Books: The Great Gatsby (1925)

When F. Scott Fitzgerald died at the tender age of 40, his reputation as a writer was anything but assured. But in the decades since, it enjoyed an afterglow that have shone brighter and brighter by the light of two of his last novels: The Great Gatsby (1925) and Tender is the Night (1934).

F. Scott Fitzgerald (1896 – 1940)

In The Great Gatsby, Fitzgerald assesses the social whirl of America in the 1920’s. This was gilded age in which pedigree, position and relations, rather than merely riches supply significance, a significance that by definition, is ephemeral, no matter how sweet.

We don’t meet Gatsby, the titular character until a third of the way into the novel. Instead, Fitzgerald lets Nick Carraway, a young Midwesterner fresh out of Yale, lead us into the universe of glittering parties and fierce social rivalries. Nick has rented a house on Long Island and befriends Tom Buchanan, a fellow Yalie, and his wife Daisy. He falls for Daisy’s friend Jordan Baker, a professional golfer, who cheated to win her first tournament. All of them have heard about Nick’s mysterious neighbour, Gatsby. Although scores of New Yorkers show up to his lavish parties, almost no one knows who he is or where he’s from. He’s rumoured to be a bootlegger, or perhaps a sinister criminal, but the liquor flows at his expense and the fun never ends. All they know about Gatsby is his bright yellow car and shirts so beautiful they make women burst into tears.

Then, as now, it is old wealth and privileged prejudice that keeps outsiders like Gatsby outside, no matter how impressive his riches. In an attempt to fit in, he pretends that he studied at Oxford, but alas, for all his savvy, he misses the relevant social signals. And despite his life of excess and vivid notoriety, it is the pursuit of love that was his undoing. Gatsby’s ultimately futile attempt to recapture his youthful passion for Daisy is fodder for Fitzgerald to paint him as a more sympathetic character than his entitled counterparts, whose cruelty reaches monstrous levels by the novel’s end.
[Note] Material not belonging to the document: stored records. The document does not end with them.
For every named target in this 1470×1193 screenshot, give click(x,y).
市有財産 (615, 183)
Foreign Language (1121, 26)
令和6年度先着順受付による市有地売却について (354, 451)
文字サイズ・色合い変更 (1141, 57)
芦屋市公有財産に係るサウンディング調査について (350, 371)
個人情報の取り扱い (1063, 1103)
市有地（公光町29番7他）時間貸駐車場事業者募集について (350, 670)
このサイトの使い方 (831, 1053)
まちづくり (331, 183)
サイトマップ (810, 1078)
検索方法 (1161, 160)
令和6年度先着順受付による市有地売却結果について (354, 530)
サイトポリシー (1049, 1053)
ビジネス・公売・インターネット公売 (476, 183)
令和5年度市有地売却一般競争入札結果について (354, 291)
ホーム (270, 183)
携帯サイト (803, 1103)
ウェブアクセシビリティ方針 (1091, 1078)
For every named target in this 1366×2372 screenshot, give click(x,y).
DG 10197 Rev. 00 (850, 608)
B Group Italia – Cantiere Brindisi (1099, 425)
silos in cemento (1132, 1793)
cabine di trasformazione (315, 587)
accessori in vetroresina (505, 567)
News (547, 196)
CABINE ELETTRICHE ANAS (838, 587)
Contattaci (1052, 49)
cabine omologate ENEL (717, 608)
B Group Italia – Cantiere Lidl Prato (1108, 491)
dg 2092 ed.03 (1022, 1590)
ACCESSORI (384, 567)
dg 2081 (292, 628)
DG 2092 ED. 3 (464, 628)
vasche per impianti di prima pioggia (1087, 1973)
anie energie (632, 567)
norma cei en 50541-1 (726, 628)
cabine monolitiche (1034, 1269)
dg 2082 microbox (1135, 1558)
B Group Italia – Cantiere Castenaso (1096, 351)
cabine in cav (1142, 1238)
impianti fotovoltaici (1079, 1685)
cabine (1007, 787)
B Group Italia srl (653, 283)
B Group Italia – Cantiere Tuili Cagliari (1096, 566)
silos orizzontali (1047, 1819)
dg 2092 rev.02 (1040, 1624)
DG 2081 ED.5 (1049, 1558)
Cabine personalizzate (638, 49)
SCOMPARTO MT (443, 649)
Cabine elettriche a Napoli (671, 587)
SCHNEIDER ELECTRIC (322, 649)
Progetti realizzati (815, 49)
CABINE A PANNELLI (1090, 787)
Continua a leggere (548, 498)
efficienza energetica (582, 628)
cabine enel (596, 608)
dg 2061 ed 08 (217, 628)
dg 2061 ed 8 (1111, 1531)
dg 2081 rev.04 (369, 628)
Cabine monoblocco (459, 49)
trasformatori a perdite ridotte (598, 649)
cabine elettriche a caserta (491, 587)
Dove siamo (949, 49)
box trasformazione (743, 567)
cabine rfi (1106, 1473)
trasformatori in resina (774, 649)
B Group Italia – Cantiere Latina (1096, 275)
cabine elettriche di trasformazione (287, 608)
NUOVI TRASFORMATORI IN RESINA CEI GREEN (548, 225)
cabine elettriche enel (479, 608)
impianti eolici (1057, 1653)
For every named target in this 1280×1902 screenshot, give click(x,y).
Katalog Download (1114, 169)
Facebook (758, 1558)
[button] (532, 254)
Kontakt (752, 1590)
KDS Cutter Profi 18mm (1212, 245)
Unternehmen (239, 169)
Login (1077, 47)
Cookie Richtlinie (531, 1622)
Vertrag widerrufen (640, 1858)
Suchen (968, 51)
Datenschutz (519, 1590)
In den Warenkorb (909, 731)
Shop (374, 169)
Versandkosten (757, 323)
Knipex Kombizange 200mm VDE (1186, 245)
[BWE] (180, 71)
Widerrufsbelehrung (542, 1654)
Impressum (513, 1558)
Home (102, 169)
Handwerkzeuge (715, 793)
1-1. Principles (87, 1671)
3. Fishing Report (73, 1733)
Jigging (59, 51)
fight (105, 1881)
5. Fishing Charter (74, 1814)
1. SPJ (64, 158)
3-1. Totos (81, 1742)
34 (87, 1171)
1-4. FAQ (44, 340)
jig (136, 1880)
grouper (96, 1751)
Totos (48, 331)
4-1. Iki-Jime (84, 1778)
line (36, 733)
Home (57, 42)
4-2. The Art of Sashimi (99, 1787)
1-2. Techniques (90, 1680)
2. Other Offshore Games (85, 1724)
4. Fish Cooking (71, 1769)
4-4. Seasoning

The Great Gatsby is a novel of shimmering social surfaces and broken dreams. In depicting how the intensity of life ultimately ends in a vapor, Fitzgerald’s makes a poignant statement of how the American Dream never quite fulfil its promise, then and now. Why read Gatsby? The political commentator George F. Will gave a good answer: “for the perils of a life lived in a series of gestures.”